Sixteen years of X-ray monitoring of Sagittarius A*: Evidence for a decay of the faint flaring rate from 2013 August, 13 months before a rise in the bright flaring rate
1 Observatoire Astronomique de Strasbourg, Université de Strasbourg, CNRS, UMR 7550, 11 rue de l’Université, 67000 Strasbourg, France
2 Groupe d’Astrophysique des Hautes Énergies, Institut d’Astrophysique et de Géophysique, Université de Liège, Allée du 6 Août, 19c, Bât. B5c, 4000 Liège, Belgium
Received: 23 September 2016
Accepted: 23 April 2017
Context. X-ray flaring activity from the closest supermassive black hole Sagittarius A* (Sgr A*) located at the center of our Galaxy has been observed since 2000 October 26 thanks to the current generation of X-ray facilities. In a study of X-ray flaring activity from Sgr A* using Chandra and XMM-Newton public observations from 1999 to 2014 and Swift monitoring in 2014, it was argued that the “bright and very bright” flaring rate has increased from 2014 August 31.
Aims. As a result of additional observations performed in 2015 with Chandra, XMM-Newton, and Swift (total exposure of 482 ks), we seek to test the significance and persistence of this increase of flaring rate and to determine the threshold of unabsorbed flare flux or fluence leading to any change of flaring rate.
Methods. We reprocessed the Chandra, XMM-Newton, and Swift data from 1999 to 2015 November 2. From these data, we detected the X-ray flares via our two-step Bayesian blocks algorithm with a prior on the number of change points properly calibrated for each observation. We improved the Swift data analysis by correcting the effects of the target variable position on the detector and we detected the X-ray flares with a 3σ threshold on the binned light curves. The mean unabsorbed fluxes of the 107 detected flares were consistently computed from the extracted spectra and the corresponding calibration files, assuming the same spectral parameters. We constructed the observed distribution of flare fluxes and durations from the XMM-Newton and Chandra detections. We corrected this observed distribution from the detection biases to estimate the intrinsic distribution of flare fluxes and durations. From this intrinsic distribution, we determined the average flare detection efficiency for each XMM-Newton, Chandra, and Swift observation. We finally applied the Bayesian blocks algorithm on the arrival times of the flares corrected from the corresponding efficiency.
Results. We confirm a constant overall flaring rate from 1999 to 2015 and a rise in the flaring rate by a factor of three for the most luminous and most energetic flares from 2014 August 31, i.e., about four months after the pericenter passage of the Dusty S-cluster Object (DSO)/G2 close to Sgr A*. In addition, we identify a decay of the flaring rate for the less luminous and less energetic flares from 2013 August and November, respectively, i.e., about 10 and 7 months before the pericenter passage of the DSO/G2 and 13 and 10 months before the rise in the bright flaring rate.
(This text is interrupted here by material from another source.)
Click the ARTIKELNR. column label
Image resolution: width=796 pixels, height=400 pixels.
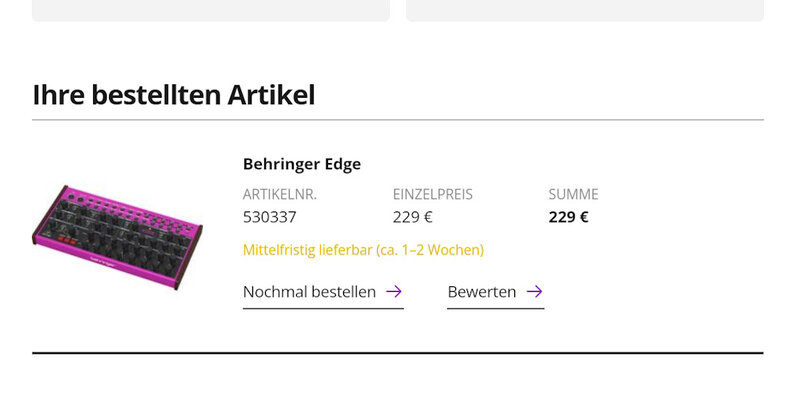coord(280,194)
Conclusions. The decay of the faint flaring rate is difficult to explain in terms of the tidal disruption of a dusty cloud since it occurred well before the pericenter passage of the DSO/G2, whose stellar nature is now well established. Moreover, a mass transfer from the DSO/G2 to Sgr A* is not required to produce the rise in the bright flaring rate since the energy saved by the decay of the number of faint flares during a long period of time may be later released by several bright flares during a shorter period of time.